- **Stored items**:
+===+

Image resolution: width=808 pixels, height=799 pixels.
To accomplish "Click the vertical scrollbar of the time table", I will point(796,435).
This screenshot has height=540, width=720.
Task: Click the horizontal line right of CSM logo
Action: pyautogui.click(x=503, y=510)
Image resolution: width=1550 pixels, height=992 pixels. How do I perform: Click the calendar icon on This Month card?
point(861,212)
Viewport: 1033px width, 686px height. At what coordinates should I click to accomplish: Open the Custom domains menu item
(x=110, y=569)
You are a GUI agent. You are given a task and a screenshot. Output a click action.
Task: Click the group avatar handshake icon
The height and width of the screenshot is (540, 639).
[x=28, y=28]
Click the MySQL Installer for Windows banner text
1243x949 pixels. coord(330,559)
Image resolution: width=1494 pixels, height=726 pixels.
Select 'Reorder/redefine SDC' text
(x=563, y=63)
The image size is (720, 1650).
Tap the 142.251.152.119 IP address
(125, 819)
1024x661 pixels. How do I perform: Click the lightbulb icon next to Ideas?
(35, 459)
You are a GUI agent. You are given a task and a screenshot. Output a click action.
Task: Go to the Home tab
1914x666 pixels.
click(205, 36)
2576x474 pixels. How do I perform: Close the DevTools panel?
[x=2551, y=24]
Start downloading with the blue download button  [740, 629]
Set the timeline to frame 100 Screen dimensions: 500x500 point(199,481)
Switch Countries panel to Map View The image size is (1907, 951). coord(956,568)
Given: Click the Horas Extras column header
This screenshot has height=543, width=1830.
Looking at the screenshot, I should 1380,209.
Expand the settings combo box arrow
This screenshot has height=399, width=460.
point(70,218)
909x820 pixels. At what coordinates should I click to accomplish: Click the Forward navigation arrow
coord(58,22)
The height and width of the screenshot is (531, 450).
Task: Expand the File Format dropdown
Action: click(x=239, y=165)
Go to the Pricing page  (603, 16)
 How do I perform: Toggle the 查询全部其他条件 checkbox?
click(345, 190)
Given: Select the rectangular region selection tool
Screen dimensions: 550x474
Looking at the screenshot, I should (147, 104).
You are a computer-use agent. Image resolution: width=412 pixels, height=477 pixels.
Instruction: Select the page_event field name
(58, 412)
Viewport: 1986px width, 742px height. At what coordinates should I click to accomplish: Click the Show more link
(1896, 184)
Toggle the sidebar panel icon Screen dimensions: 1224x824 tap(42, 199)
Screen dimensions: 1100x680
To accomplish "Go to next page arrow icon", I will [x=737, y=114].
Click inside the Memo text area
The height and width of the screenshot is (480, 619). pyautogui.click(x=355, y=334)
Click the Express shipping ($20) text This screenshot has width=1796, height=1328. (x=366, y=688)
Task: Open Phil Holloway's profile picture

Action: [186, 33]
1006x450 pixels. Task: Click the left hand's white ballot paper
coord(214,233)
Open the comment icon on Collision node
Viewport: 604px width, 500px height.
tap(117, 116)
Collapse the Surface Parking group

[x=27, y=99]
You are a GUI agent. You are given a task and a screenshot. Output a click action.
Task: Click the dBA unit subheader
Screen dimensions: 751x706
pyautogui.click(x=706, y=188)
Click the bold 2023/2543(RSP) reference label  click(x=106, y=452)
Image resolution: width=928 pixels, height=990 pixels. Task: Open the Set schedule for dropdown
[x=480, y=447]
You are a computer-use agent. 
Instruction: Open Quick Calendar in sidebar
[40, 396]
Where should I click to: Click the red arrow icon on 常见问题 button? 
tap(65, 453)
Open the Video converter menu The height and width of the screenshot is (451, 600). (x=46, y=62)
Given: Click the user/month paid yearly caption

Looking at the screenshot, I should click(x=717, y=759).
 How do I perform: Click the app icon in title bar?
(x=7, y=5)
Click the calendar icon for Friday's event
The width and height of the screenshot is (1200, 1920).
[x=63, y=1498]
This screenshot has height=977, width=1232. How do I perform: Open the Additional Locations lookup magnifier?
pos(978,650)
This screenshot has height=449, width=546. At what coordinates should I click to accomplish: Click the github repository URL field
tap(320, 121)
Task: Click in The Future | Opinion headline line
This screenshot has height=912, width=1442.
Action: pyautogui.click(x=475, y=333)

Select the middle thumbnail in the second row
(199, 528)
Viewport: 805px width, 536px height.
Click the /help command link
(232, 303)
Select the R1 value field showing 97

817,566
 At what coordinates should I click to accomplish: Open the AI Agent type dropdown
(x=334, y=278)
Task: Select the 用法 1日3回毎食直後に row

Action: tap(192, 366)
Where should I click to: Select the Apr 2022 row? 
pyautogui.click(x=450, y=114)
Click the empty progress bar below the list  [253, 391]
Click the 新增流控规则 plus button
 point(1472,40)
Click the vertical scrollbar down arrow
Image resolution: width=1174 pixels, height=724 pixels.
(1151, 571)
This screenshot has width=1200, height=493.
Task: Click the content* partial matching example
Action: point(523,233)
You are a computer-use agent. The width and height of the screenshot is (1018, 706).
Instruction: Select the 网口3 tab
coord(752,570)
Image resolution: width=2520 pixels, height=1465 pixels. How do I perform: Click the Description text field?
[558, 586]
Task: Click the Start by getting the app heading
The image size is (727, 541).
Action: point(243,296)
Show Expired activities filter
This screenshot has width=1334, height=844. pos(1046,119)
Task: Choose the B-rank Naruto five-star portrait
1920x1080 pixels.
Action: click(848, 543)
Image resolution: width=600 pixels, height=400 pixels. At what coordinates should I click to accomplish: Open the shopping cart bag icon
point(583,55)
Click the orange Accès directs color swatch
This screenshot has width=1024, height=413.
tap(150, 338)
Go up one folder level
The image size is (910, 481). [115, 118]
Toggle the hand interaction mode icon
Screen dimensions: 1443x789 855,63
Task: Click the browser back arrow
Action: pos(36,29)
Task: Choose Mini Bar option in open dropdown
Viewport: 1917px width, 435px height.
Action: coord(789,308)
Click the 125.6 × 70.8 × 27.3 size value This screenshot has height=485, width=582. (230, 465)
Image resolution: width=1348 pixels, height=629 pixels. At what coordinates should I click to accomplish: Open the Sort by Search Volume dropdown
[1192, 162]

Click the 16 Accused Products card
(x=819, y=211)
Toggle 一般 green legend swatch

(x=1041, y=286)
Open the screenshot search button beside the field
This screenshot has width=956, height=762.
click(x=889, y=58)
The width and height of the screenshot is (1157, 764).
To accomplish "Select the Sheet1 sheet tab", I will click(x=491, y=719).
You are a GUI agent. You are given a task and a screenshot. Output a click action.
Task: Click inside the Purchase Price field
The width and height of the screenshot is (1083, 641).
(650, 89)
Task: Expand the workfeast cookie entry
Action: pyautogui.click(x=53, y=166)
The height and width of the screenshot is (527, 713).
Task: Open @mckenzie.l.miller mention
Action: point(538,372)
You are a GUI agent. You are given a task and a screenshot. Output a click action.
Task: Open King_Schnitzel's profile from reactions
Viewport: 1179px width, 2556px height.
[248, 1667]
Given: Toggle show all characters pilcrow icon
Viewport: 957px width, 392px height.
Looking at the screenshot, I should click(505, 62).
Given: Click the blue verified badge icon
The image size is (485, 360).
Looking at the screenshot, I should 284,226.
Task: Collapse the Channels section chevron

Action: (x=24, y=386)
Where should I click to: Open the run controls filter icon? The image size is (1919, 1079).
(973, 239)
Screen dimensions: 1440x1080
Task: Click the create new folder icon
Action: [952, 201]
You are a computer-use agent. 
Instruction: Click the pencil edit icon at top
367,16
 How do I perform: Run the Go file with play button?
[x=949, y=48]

+===+

- **Your objective**: Using the entries above, output exactly the lines between the line holding "You are a computer-use agent. The" and the line holding "Task: Open King_Schnitzel's", end lines included, and nothing more.

- **Your solution**:
You are a computer-use agent. The width and height of the screenshot is (1018, 706).
Instruction: Select the 网口3 tab
coord(752,570)
Image resolution: width=2520 pixels, height=1465 pixels. How do I perform: Click the Description text field?
[558, 586]
Task: Click the Start by getting the app heading
The image size is (727, 541).
Action: point(243,296)
Show Expired activities filter
This screenshot has width=1334, height=844. pos(1046,119)
Task: Choose the B-rank Naruto five-star portrait
1920x1080 pixels.
Action: click(848, 543)
Image resolution: width=600 pixels, height=400 pixels. At what coordinates should I click to accomplish: Open the shopping cart bag icon
point(583,55)
Click the orange Accès directs color swatch
This screenshot has width=1024, height=413.
tap(150, 338)
Go up one folder level
The image size is (910, 481). [115, 118]
Toggle the hand interaction mode icon
Screen dimensions: 1443x789 855,63
Task: Click the browser back arrow
Action: pos(36,29)
Task: Choose Mini Bar option in open dropdown
Viewport: 1917px width, 435px height.
Action: coord(789,308)
Click the 125.6 × 70.8 × 27.3 size value This screenshot has height=485, width=582. (230, 465)
Image resolution: width=1348 pixels, height=629 pixels. At what coordinates should I click to accomplish: Open the Sort by Search Volume dropdown
[1192, 162]

Click the 16 Accused Products card
(x=819, y=211)
Toggle 一般 green legend swatch

(x=1041, y=286)
Open the screenshot search button beside the field
This screenshot has width=956, height=762.
click(x=889, y=58)
The width and height of the screenshot is (1157, 764).
To accomplish "Select the Sheet1 sheet tab", I will click(x=491, y=719).
You are a GUI agent. You are given a task and a screenshot. Output a click action.
Task: Click inside the Purchase Price field
The width and height of the screenshot is (1083, 641).
(650, 89)
Task: Expand the workfeast cookie entry
Action: pyautogui.click(x=53, y=166)
The height and width of the screenshot is (527, 713).
Task: Open @mckenzie.l.miller mention
Action: point(538,372)
You are a GUI agent. You are given a task and a screenshot. Output a click action.
Task: Open King_Schnitzel's profile from reactions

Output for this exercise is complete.